Finding all unique paths from a source to a sink in a specially-formed DAG

Question

Let $G$ be a directed, acyclic graph of order $n$, such that:

1. $G$ has exactly one source vertex $s$;
2. $G$ has exactly two sink vertices $t_1, t_2$;
3. The out-degree of any non-sink vertex in $G$ is exactly 2; and
4. The longest path from $s$ to either of $t_1,t_2$ has length $k$.

What is the most efficient way of finding all unique paths from $s$ to $t_1$ (or $t_2$, doesn't really matter in this case) in $G$? What would the time complexity of this algorithm be? It is acceptable to use $k$ as a parameter if that would produce a better analysis.

Answer 1

If you are interested enumerating all the unique paths, then a recursion would be suitable since it is a dag. Observe that suppose v is a non source vertex and has incoming arcs from X1,...,Xn then every path from the source through v needs to pass through X1,...,Xn. . So if you enumerated all the paths from the source to each of these vertices you simply need to append v to them to compute all the paths through v originating from the source. This computation can be done very efficiently via dynamic programming. The reason DP will work is precisely because none of the paths from source to X1,...,Xn would have contained v since it is a dag.You should be able to work out the time complexity for the algorithm i described easily since it has a standard dp structure.

Answer 2

Are you interested in listing all paths or just counting them?

Counting is rather easy and can be done in O(Vk) time: Augment your graph so all paths are of length k. For example let's assume you have a path of length k-1. What you would do is add a vertex with 1 incoming degree and 1 outgoing degree connecting the last node before the sink and the sink, et voila - it's of length k. We are essentially constructing a multipartite graph and we would like to preserve an important property here for later - each node is in the jth stage of the this augmented graph if the longest path from source to it is of length j. You can perform this with an easy algorithm with time complexity O(Vk) or if you want a tighter bound given that each node has constant number of edges C O(C×V^2): Begin with frontier just the sink Every iteration i (initially i=1): Visit all nodes with incoming edges from the frontier. Set their value to i and add them to the next frontier.
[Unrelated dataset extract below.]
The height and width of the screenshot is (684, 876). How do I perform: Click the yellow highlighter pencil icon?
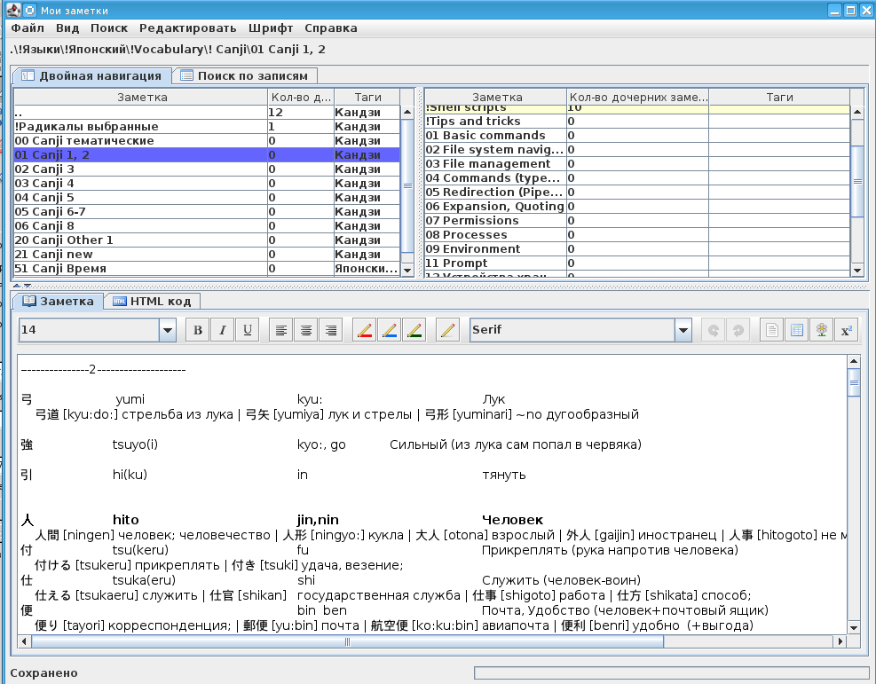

At the end you will have the longest path to each node and that's the stage in the multipartite graph it will belong. To connect nodes that are no longer in neighbouring stages, simply add an augmented node as described above in each stage between them until they are connected Start from sink with value 1. Send this value to all vertices the sink is connected to. From here column by column by column: Sum all values received by a vertex. Send them to all vertices it is connected to. Continue until you have reached the sinks. This will give you the number of unique paths to each sink

The last algorithm can be avoided by just multiplying the connectivity matrix of each stage to its next one with the current values of the stages as a vector.